I thought I would type this morning to show off my nice new nylon ribbon. Of course, having fitted it last night, I noticed that the faint one I was replacing appeared to have been used one way only, and should really have been rewound upsidedown – so I put it back on the spare spool and put it away in my desk drawer – where I then discovered another half-length, which had never been used. So I now have about a year’s supply. I haven’t been able to get a ribbon on the right spool for this typewriter, which is made in Sweden and now 25 years old and always have to rewind the new ones onto the same old spools, which have both had replacement lugs added by me with Araldite to make the reversing apparatus work! Sometimes the ribbons I buy seem longer, and overflow my spools – hence having a half-length one put by.
It sounds a very go-ahead school. Last month they laid on a Victorian day ending with a ‘swep up’ [=grand!] tea at the house of one of parent’s parents – with all the family silver out and some of the parents dressed as maids in frilly hats and aprons. I was able to find some old pictures of my Great-grandmother with the maids in the garden of her house when she first moved into it, new. The kitchen up the back stairs was then the conservatory, and the maids lived and cooked in the back basement. Pretty horrifying really.
Your 2 people who nearly died having been in hosp. goes back to the days the babies had at hospitals died – until it was found the doctors went straight from working on dead bods to producing babies without washing.
Just had a call from the library saying they have ‘A man called Intrepid’ in for me, have you read it? I gather it has references to the set-up I was working for at Woburn Abbey. I can hardly believe I’ve been involved in so many exciting things. I really do mean to write some articles entitled ‘It’s funny I’m so boring’!

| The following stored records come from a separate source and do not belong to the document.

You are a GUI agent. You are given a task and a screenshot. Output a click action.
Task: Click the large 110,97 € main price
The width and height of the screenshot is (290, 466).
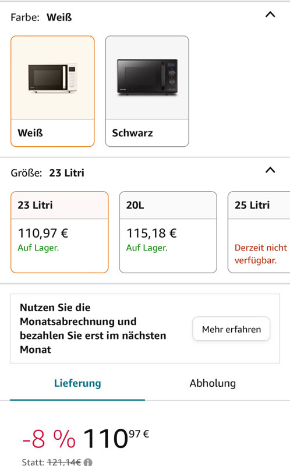pos(116,438)
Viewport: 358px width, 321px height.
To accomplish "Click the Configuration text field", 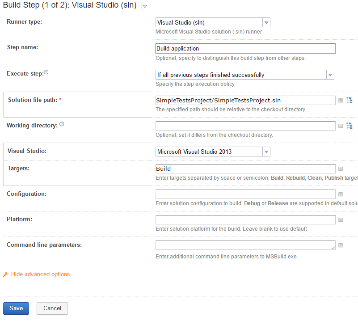I will pos(245,194).
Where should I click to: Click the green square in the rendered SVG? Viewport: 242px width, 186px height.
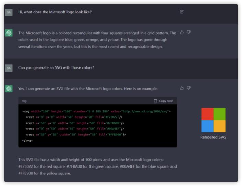[219, 114]
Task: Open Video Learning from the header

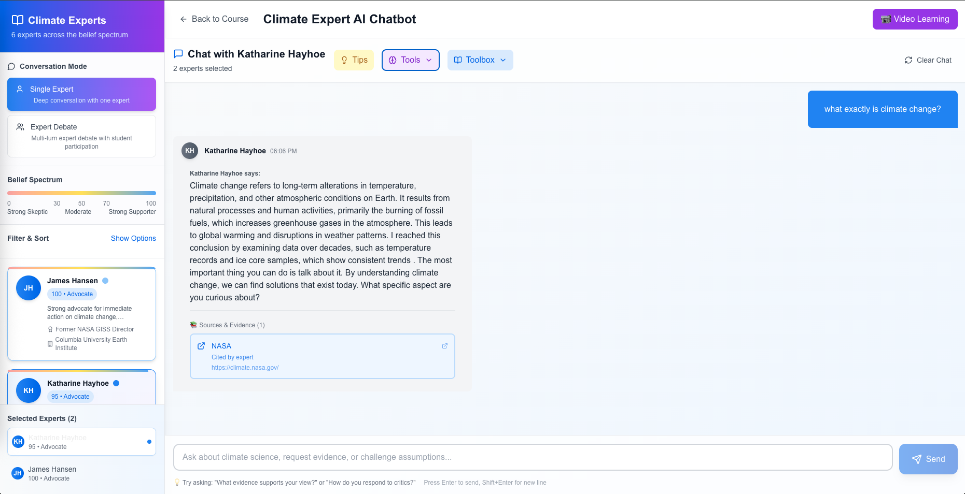Action: tap(915, 19)
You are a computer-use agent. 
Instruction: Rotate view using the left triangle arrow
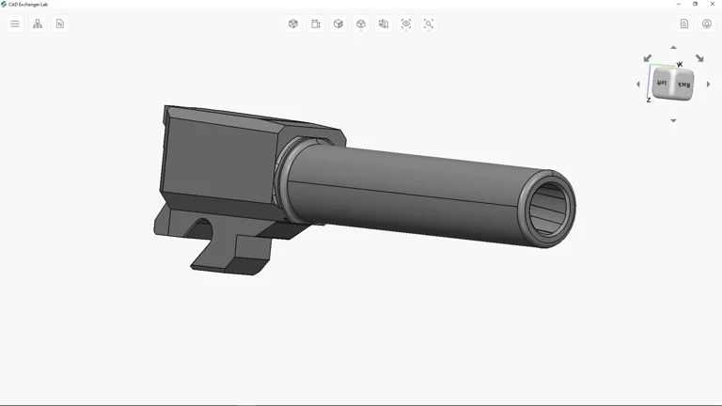click(638, 85)
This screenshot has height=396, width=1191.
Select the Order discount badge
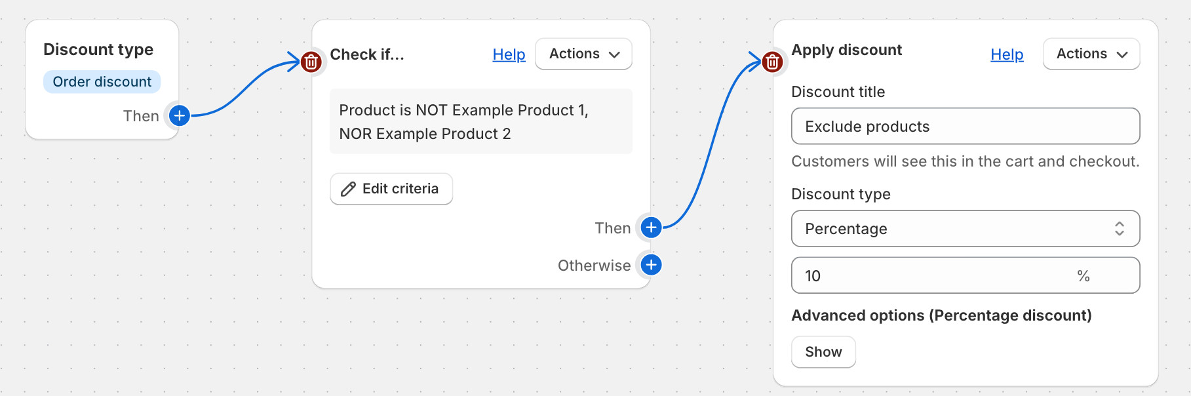pyautogui.click(x=102, y=82)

Listening to secondhand gramophone records was one of my standard ways of spending Saturday afternoon in my first two years in London – only the place to do it in those days was at Foyle’s in the Charing Cross Road. I can’t remember what they cost – of course they were all 78s and I think you could buy a new 10” for half a crown (remember what that was?!) so I suppose you could get a 10” for a shilling and a 12” for two, or thereabouts.
It is one of the memories connected with Christmas which I have, that there used to arrive a parcel of crystallized fruit every year, sent by Dad’s brother. The ones we were least fond of were the pears, and the firm favourites were the apricots. But if you got more than one of those a year you were definitely cheating!